Kafka Footguns¶

Mistakes that cause data loss, consumer outages, or cascading pipeline failures.

1. Resetting consumer offsets on a running group¶

You run --reset-offsets --execute while consumers are still active. The group rebalances, some consumers pick up the new offsets, others do not. Messages get processed twice or skipped entirely. State is inconsistent.

Fix: Always stop all consumers in the group before resetting offsets. Verify with --describe --group that the group state is Empty before executing. Always --dry-run first.

War story: A documented incident at Trendyol involved losing 10,000 orders during a deploy when auto-commit was enabled and the consumer crashed between commit and processing. Offset resets on running groups compound this — some consumers pick up new offsets while others retain old ones, causing both duplicates and gaps.

2. Setting `acks=1` for critical data¶

Producer sends a message, leader acknowledges, then the leader dies before replicating. The message is lost permanently. With acks=1 you have no durability guarantee beyond a single broker.

Fix: Use acks=all for any data you cannot afford to lose. Combine with min.insync.replicas=2 to ensure at least two brokers confirm the write.

Default trap: acks=1 is the Kafka producer default (pre-3.0).

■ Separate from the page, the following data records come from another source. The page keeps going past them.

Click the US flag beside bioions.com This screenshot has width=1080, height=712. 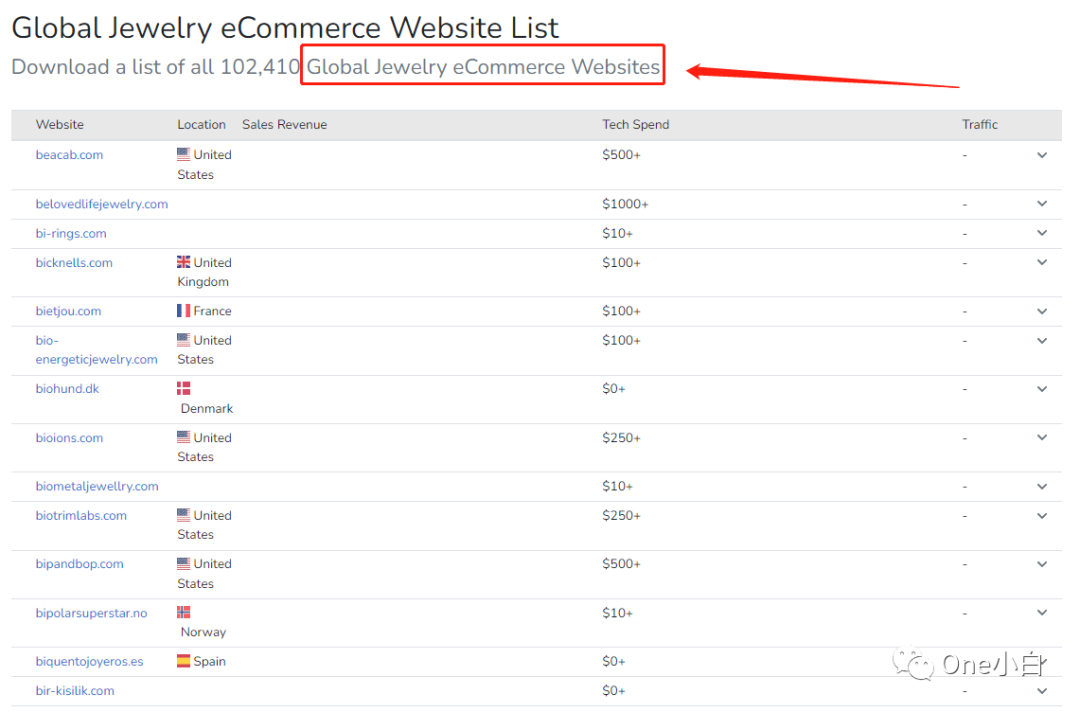(x=184, y=437)
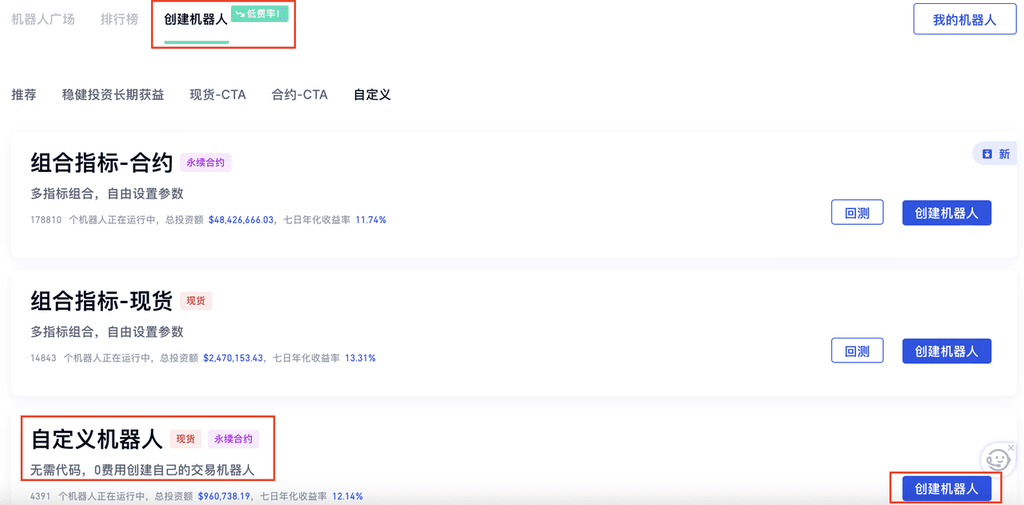Click 回测 for 组合指标-现货
This screenshot has width=1024, height=505.
[857, 351]
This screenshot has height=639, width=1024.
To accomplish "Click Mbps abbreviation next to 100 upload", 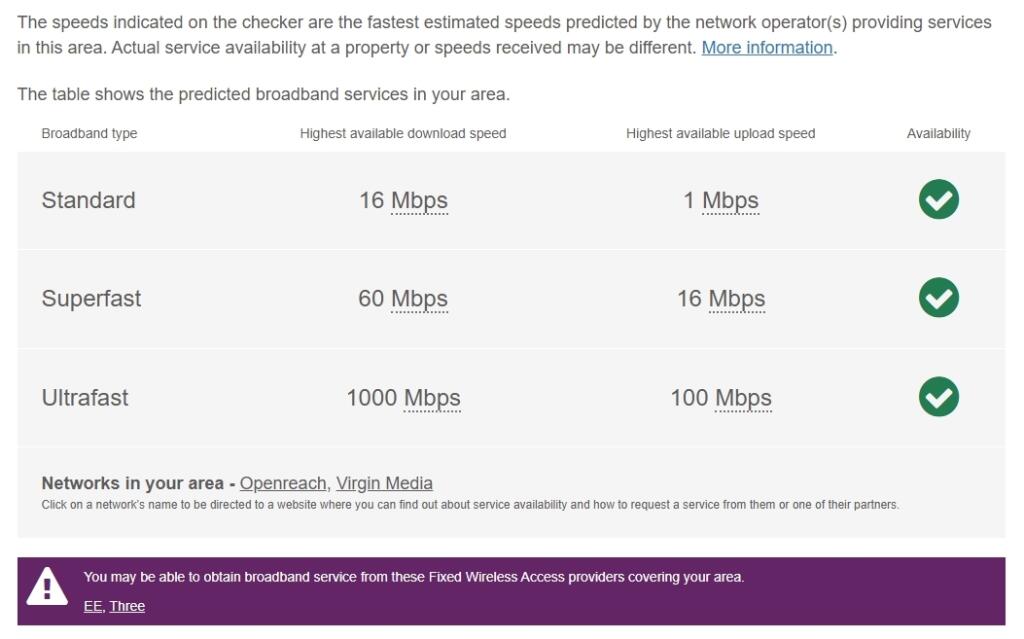I will point(743,398).
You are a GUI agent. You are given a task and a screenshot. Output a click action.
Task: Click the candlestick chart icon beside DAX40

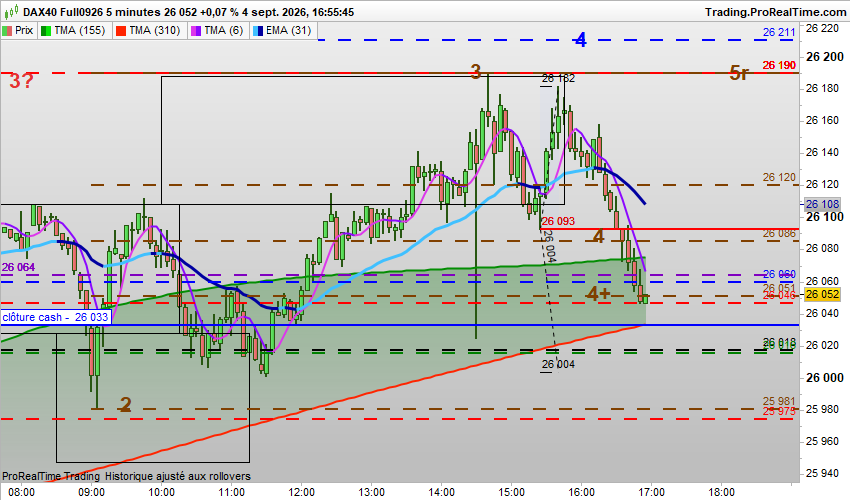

Since Kafka 3.0, the default changed to acks=all — but if you're on an older client library or copied config from a legacy template, you're still running acks=1. Check explicitly.

3. Increasing partitions on a keyed topic¶

You increase partitions from 6 to 12 on a topic that uses key-based routing. The hash function now maps keys to different partitions. Order-123 used to go to partition 2, now it goes to partition 8. Consumers that rely on per-key ordering see interleaved events.

Fix: Never increase partitions on a keyed topic without a migration plan. Create a new topic with the desired partition count and re-produce with updated routing.

4. Running out of disk on a broker¶

Kafka broker fills its disk. It cannot write new log segments. The broker crashes. All partitions with leaders on that broker go offline. Producers start failing. If other brokers are also near capacity, cascade failure begins.

Fix: Monitor disk usage and alert at 70%. Set log.retention.bytes per topic. Use log.dirs with multiple disks. Kafka has no graceful disk-full handling — it crashes.

Under the hood: When a broker's disk fills, it throws java.io.IOException: No space left on device and the log segment cannot be rolled. The broker shuts down hard. Unlike databases that can go read-only, Kafka has no "degraded" disk-full mode — it's crash or nothing.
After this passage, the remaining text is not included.